DATA TO USE:
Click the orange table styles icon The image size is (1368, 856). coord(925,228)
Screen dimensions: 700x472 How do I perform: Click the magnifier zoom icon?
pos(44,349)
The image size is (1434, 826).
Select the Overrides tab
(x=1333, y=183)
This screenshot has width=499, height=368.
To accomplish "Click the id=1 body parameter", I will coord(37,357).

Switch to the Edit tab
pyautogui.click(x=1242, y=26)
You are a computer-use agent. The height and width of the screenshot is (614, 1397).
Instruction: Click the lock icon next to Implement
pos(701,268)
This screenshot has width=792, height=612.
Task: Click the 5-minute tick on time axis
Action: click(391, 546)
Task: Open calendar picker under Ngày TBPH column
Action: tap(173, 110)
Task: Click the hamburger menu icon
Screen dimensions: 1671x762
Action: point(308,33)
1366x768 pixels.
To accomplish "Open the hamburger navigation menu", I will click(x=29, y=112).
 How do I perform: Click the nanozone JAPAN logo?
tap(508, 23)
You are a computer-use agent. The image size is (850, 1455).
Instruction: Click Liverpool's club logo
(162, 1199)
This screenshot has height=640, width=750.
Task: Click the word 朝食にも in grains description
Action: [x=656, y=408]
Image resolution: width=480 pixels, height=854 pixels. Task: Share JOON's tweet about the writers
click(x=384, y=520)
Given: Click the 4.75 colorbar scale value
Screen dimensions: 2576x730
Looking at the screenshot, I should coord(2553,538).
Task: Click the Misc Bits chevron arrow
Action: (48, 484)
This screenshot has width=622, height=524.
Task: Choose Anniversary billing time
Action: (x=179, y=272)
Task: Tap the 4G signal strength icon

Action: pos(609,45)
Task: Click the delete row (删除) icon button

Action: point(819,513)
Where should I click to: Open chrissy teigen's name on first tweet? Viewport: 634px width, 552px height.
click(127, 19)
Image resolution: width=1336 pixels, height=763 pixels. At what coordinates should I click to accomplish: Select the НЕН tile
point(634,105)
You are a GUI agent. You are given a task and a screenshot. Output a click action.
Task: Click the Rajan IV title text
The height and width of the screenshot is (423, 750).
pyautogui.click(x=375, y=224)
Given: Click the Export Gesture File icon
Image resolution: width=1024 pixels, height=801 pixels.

WORK INSTRUCTIONS:
Reproduce the full listing above, keeping every line intact.

EXERCISE RESULT:
Click the orange table styles icon The image size is (1368, 856). coord(925,228)
Screen dimensions: 700x472 How do I perform: Click the magnifier zoom icon?
pos(44,349)
The image size is (1434, 826).
Select the Overrides tab
(x=1333, y=183)
This screenshot has width=499, height=368.
To accomplish "Click the id=1 body parameter", I will coord(37,357).

Switch to the Edit tab
pyautogui.click(x=1242, y=26)
You are a computer-use agent. The height and width of the screenshot is (614, 1397).
Instruction: Click the lock icon next to Implement
pos(701,268)
This screenshot has width=792, height=612.
Task: Click the 5-minute tick on time axis
Action: click(391, 546)
Task: Open calendar picker under Ngày TBPH column
Action: tap(173, 110)
Task: Click the hamburger menu icon
Screen dimensions: 1671x762
Action: point(308,33)
1366x768 pixels.
To accomplish "Open the hamburger navigation menu", I will click(x=29, y=112).
 How do I perform: Click the nanozone JAPAN logo?
tap(508, 23)
You are a computer-use agent. The image size is (850, 1455).
Instruction: Click Liverpool's club logo
(162, 1199)
This screenshot has height=640, width=750.
Task: Click the word 朝食にも in grains description
Action: [x=656, y=408]
Image resolution: width=480 pixels, height=854 pixels. Task: Share JOON's tweet about the writers
click(x=384, y=520)
Given: Click the 4.75 colorbar scale value
Screen dimensions: 2576x730
Looking at the screenshot, I should coord(2553,538).
Task: Click the Misc Bits chevron arrow
Action: (48, 484)
This screenshot has width=622, height=524.
Task: Choose Anniversary billing time
Action: (x=179, y=272)
Task: Tap the 4G signal strength icon

Action: pos(609,45)
Task: Click the delete row (删除) icon button

Action: point(819,513)
Where should I click to: Open chrissy teigen's name on first tweet? Viewport: 634px width, 552px height.
click(127, 19)
Image resolution: width=1336 pixels, height=763 pixels. At what coordinates should I click to accomplish: Select the НЕН tile
point(634,105)
You are a GUI agent. You are given a task and a screenshot. Output a click action.
Task: Click the Rajan IV title text
The height and width of the screenshot is (423, 750).
pyautogui.click(x=375, y=224)
Given: Click the Export Gesture File icon
Image resolution: width=1024 pixels, height=801 pixels.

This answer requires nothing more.